As the complexity of a system increases, the accuracy of any agent's model of that system decreases. It is becoming harder and harder to keep the mental models refreshed.
Well, I see we're coming close to the end of our time together. That's what my friends in the psychiatry department say. Those who laughed have been in psychotherapy.
So complexity has changed. I want to introduce this. This is a hypothesis that I have for you: structure and function above and below the line are interwoven. They're not separate things. The system includes above the line and below the line.
If you don't believe that, you are absolutely sunk. You won't be able to get anywhere. The system is what's above the line and below the line, and they are interacting constantly.
Any analysis that is based on looking at one side or the other, either a management-focused analysis or a technical system-focused analysis, will fail. Only analyses that take both and look at the interaction will be successful.
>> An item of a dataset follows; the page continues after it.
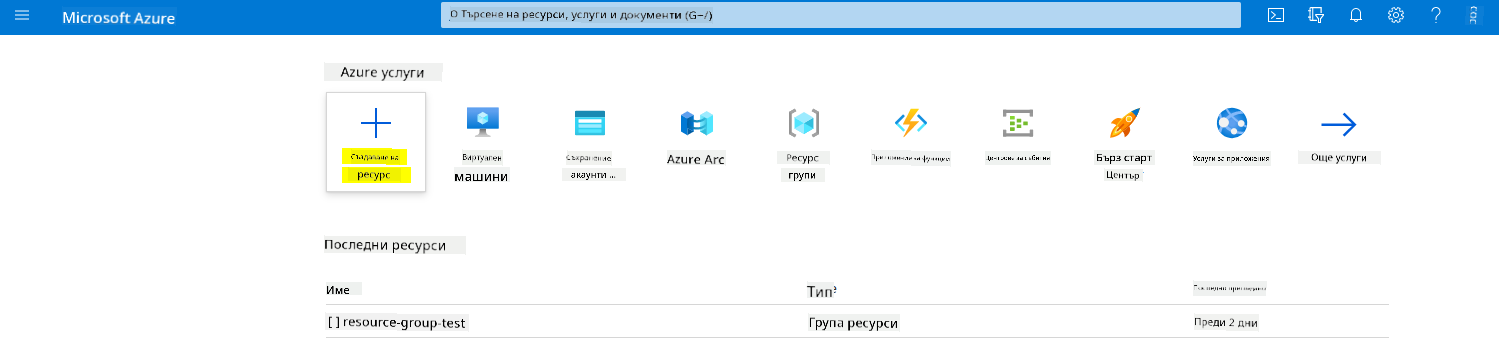Click the search resources input field

840,15
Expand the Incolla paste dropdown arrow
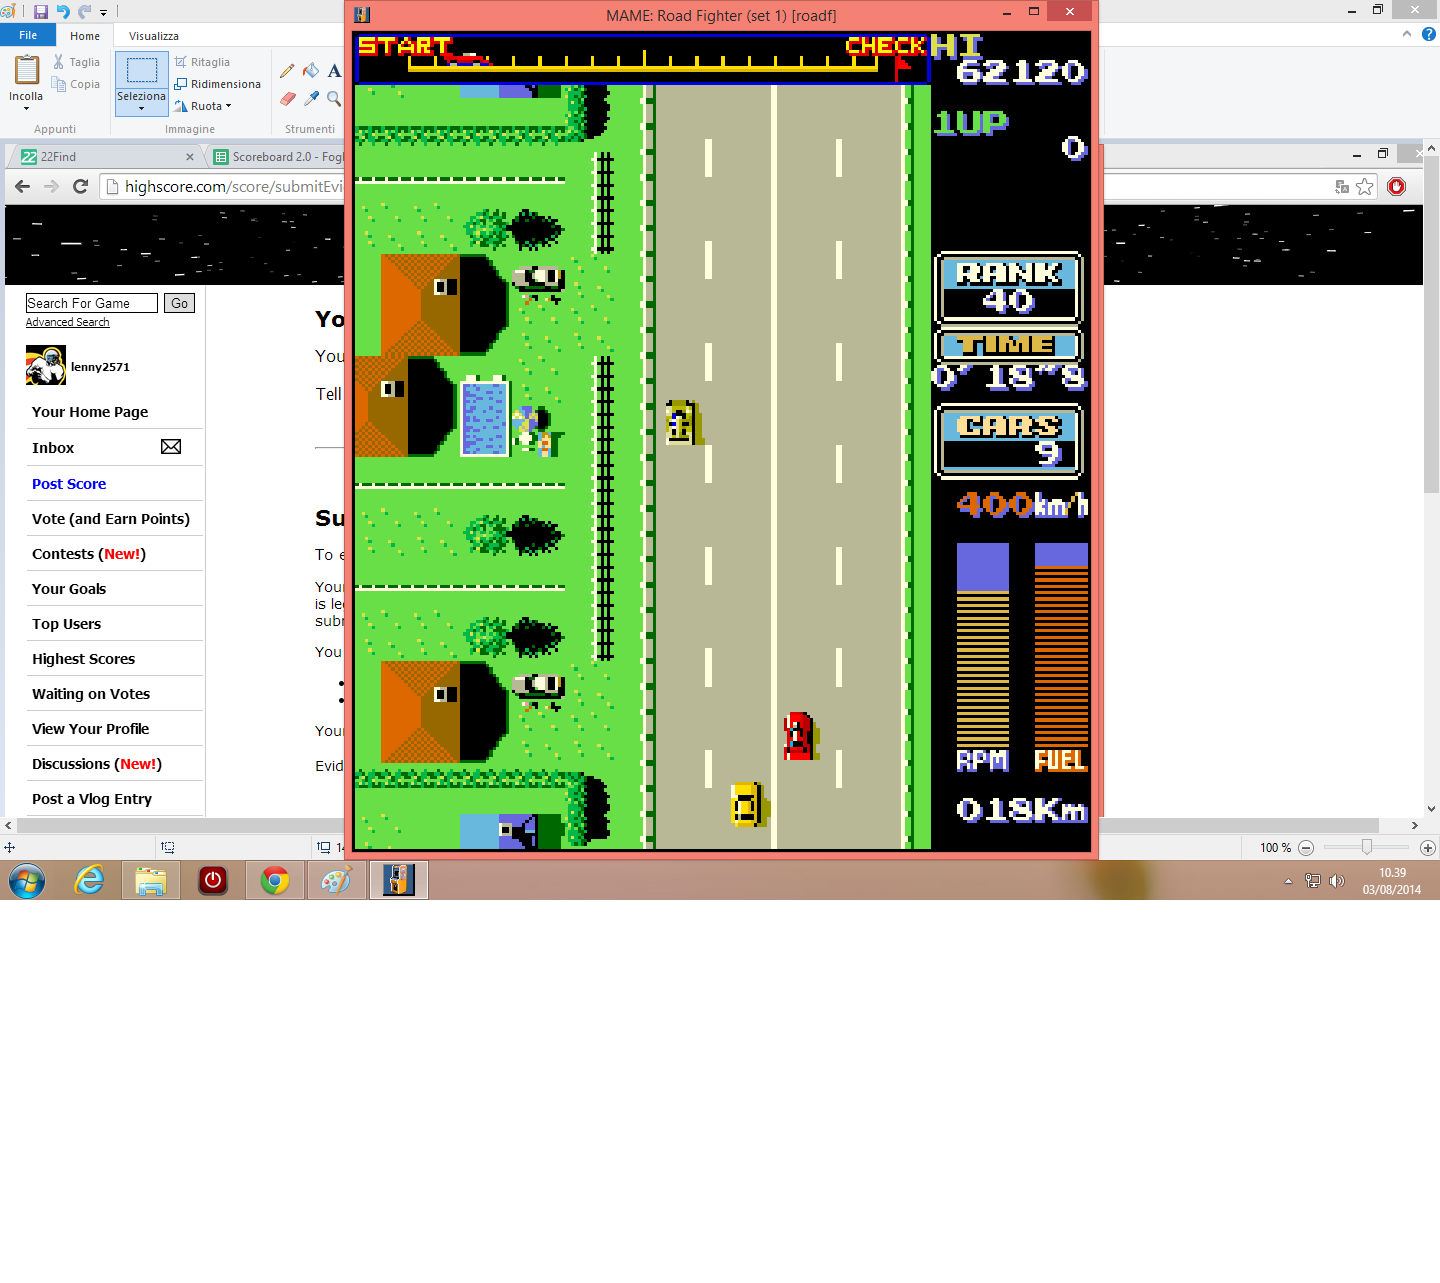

The changing pattern of incidents is pointing to the places where recalibration is likely to be valuable. That's the value of incidents. Incidents are bits of wisdom, and you ignore them at your peril.
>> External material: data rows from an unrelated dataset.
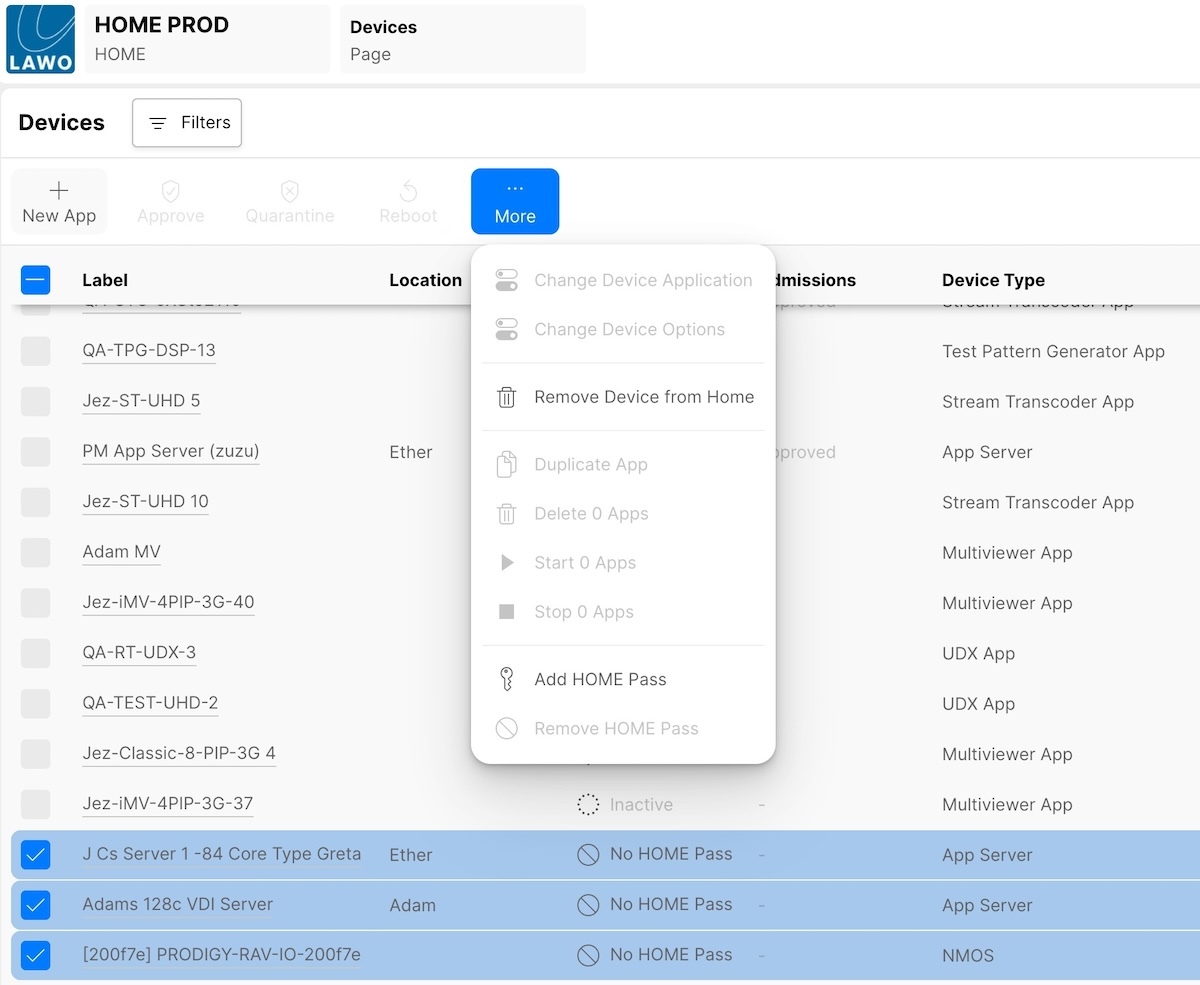Click the LAWO logo icon
Viewport: 1200px width, 985px height.
(x=40, y=39)
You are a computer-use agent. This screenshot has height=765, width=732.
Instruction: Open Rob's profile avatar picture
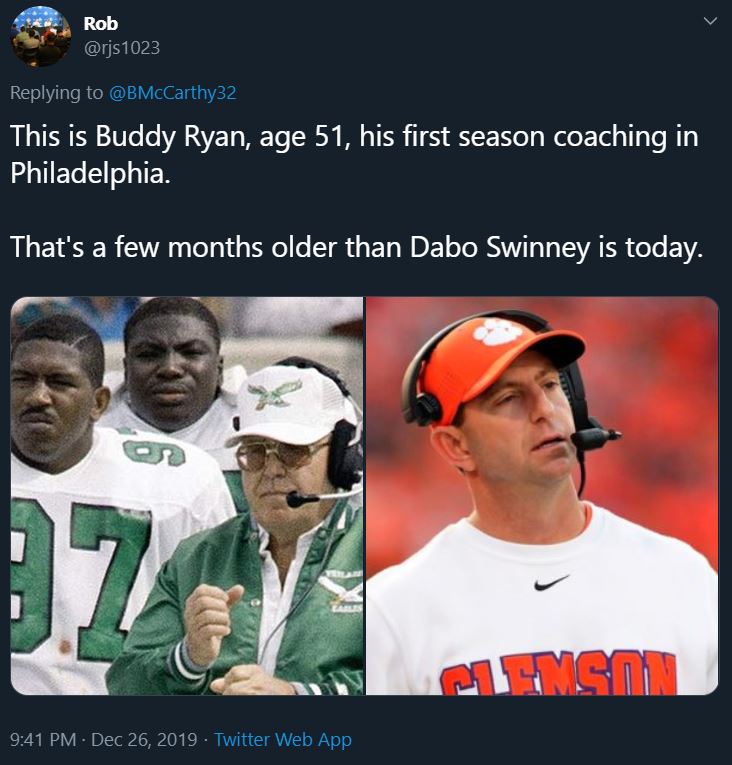pos(41,36)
Change and complexity are the same entity. Complexity is impossible without change. Change flows from complexity. They are not distinct things. This is a dynamic world. Any kind of static analysis you do is wrong. Anything you do that is not dynamic is wrong.
So here's the challenge to you. You'll all know Conant and Ashby's paper, "Every Good Regulator of a System Must Be a Model of That System." This is the basic idea of the law of requisite variety that's a fundamental part of control system theory.
The fundamental idea is that in order to have a working system, you have to have a controller that has the same complexity. I'm going to make this hypothesis, which says that all the distributed system behaviors that you find below the line, you will also find above the line. All the distributed system qualities that you know about that exist below the line, you will find above the line.
Okay. That's it.
You have an offer to make. Yes. Here we go. I have an offer to make.
Let me do this. These are the points. Come and see me tomorrow. We'll talk--I'm sorry. We'll talk...
I've got to walk through this thing again. Sorry. I did it almost perfectly. I was supposed to stop there at the end for the offer. I apologize.
Here we go. Here's the offer. Tomorrow, Tuesday, 3:15.
The previous speaker was talking about his long history in the industry, and I wanted to show you that myself. That picture that you'll see at the end is me back in 1974 with my first true love, the IBM 360 Model 44, which still has a lot to say for it.
What we have seen in the past is prologue to the future, and it's very important for us now to start thinking about ways in which we will handle the complexity that is coming to us in the future.
You are the resource that's going to do that, and anything that we can do that will help you, like talk about this some more tomorrow, is welcome.
Thank you very much for your time. Thank you, Dr. Griesemer. Thank you.